A more conventional use of the CMPM methodology would involve preparing a research or evaluation question, and then gathering a group of stakeholders to identify individual items that address that question. For example, if this study were conducted in a fashion consistent with most CMPM studies, the investigators would have convened a group of stakeholders who are experts on research misconduct, and then asked these individuals, ‘What are the factors or causes that lead to research misconduct?’ This study deviates from that conventional approach, a deviation we believe enhances the objectivity of the CMPM process. Rather than asking experts to identify via a focus group those factors associated with research misconduct, evidence from the ORI case files was used to identify codes that help explain research misconduct. (403)

Similarly, Davis et al. didn’t ask experts (or bad actors) to sort into meaningful stacks the 44 concepts with which they coded the claims from the case files, then take this individual sorting to extract an aggregate sorting. Rather, they let the case files generate the meaningful stacks — the subset of 44 concepts that covered claims made in a particular case file were counted as being in a stack together. Then, the researchers used those case file-generated stacks (along with multidimensional scaling and cluster analysis) to work out the aggregate picture of how 44 concepts are associated.

Now, onto their findings.

First, you’re probably interested in the broad details of the 92 closed cases they examined. The most common cases in this group involved findings of falsification (39%) or fabrication and falsification (37%), with plagiarism making a healthy showing as well. The respondents to the charges included assistant professors (12%), associate professors (13%), full professors/ department heads (9%), graduate students (12%), postdocs (13%), and technicians or research assistants/associates (24%). (17% of the sample respondents didn’t fit any of those classifications.) As far as the degrees held, the respondents included M.D.s (16%), Ph.D.s (38%), and M.D./Ph.D.s (7%), as well as respondents without either of these degrees (22%). For 17% of the respondents, the case files did not provide information on respondents’ level of education.
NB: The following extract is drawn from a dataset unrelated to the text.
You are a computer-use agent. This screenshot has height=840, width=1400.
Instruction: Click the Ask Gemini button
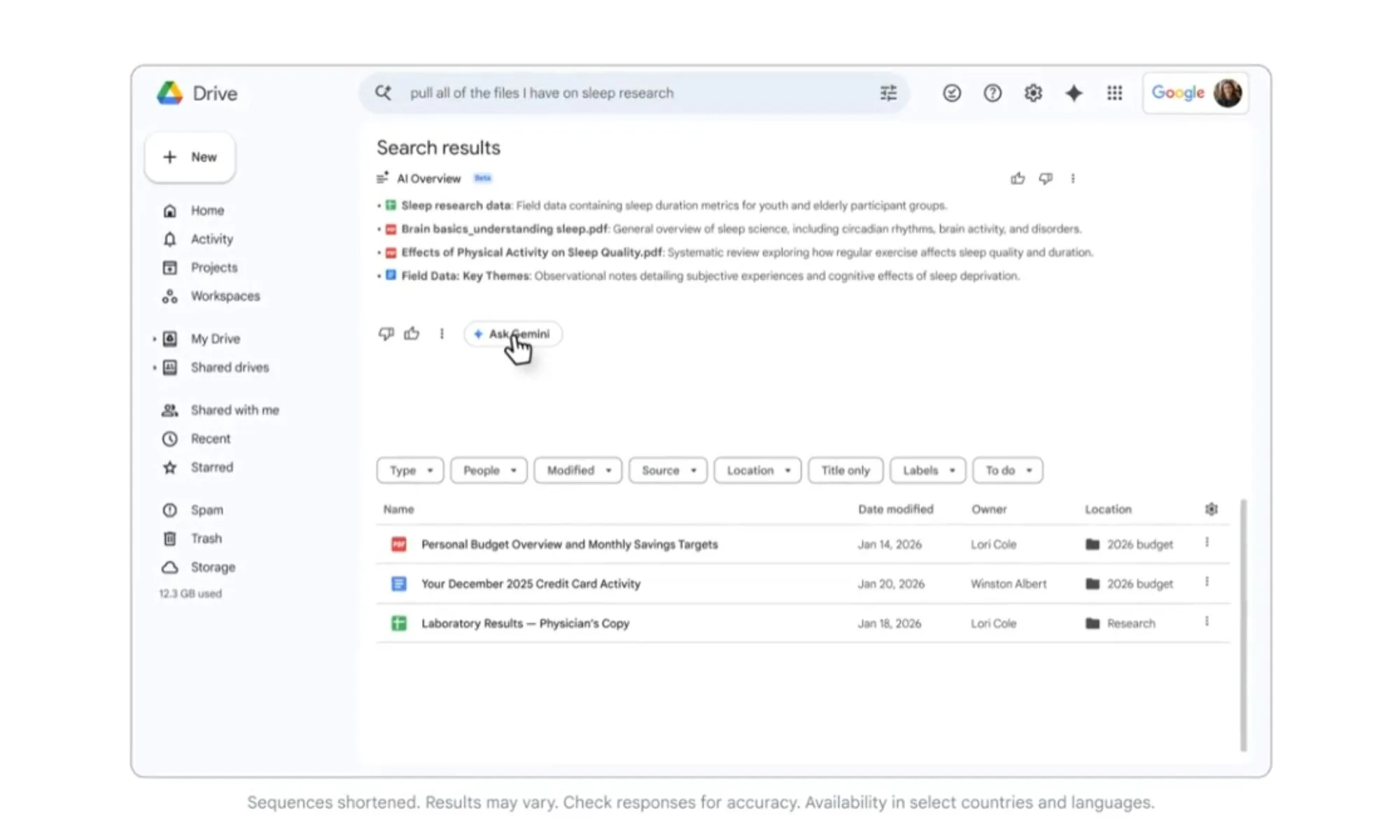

What did the case files offer as far as what could have caused the misconduct in the particular cases? Davis et al. write:

The average number of explanations for research misconduct identified in a particular case file was approximately 4 (mean = 3.8, s.d. = 3.0, range 1-15). The frequency with which individual explanations for research misconduct were identified among all case files ranged from 1 to 47 times (mean = 11.8, s.d. = 10.8). (405)

In other words, there was no single case file in which all 44 of the factors implicated in research misconduct were implicated — at most, a single case file pointed to 15 of these factors (about a third of the entire set). Some of the factors in the list of 44 were only cited in a single case, while others were cited in multiple cases (including one cited in 47 cases, more than half of the 92 cases analyzed).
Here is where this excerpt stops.